Problem to work on:
Return the following lines and nothing else: the one holding "Given: Open the" and all those after it in the records below, unchanged, minus any pictures.

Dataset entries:
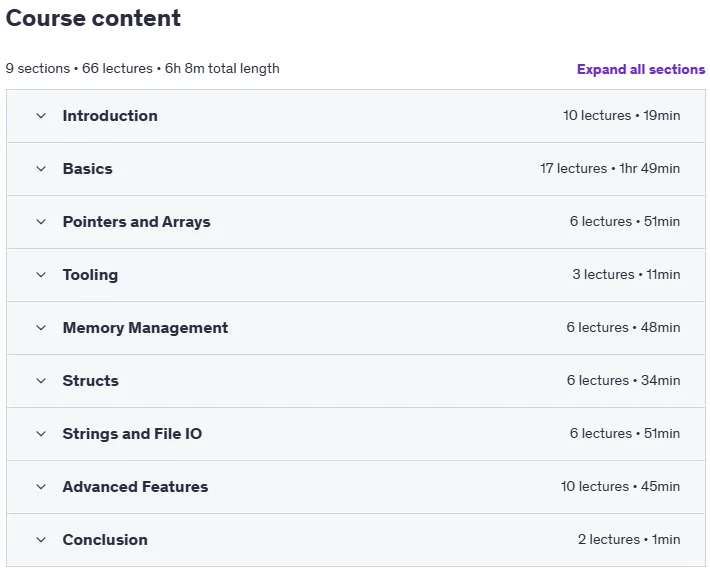The width and height of the screenshot is (710, 573).
Task: Click Expand all sections link
Action: (641, 69)
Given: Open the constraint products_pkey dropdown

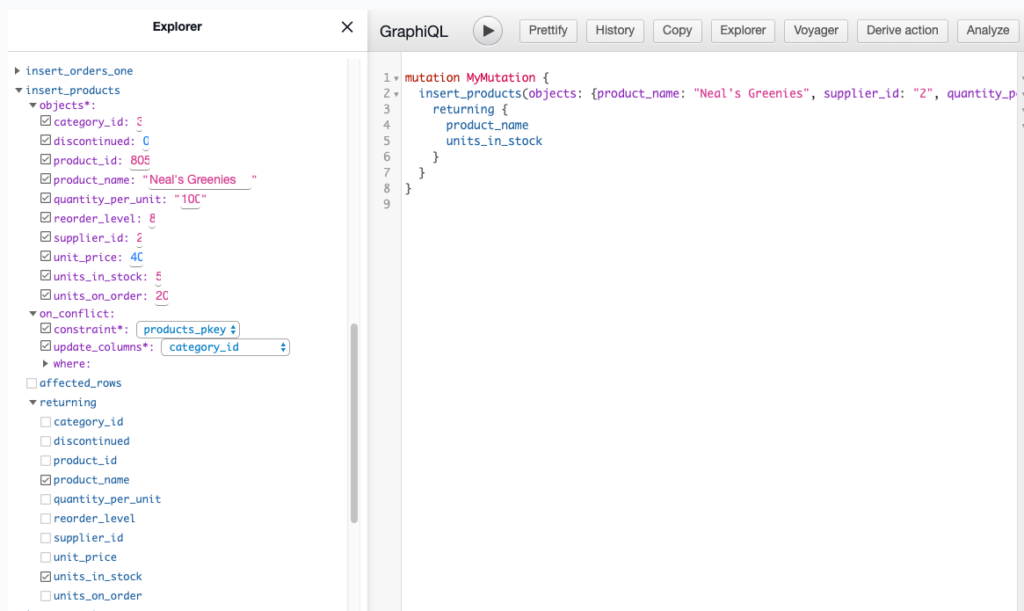Looking at the screenshot, I should click(x=188, y=329).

Task result:
Given: Open the constraint products_pkey dropdown

Looking at the screenshot, I should click(x=188, y=329).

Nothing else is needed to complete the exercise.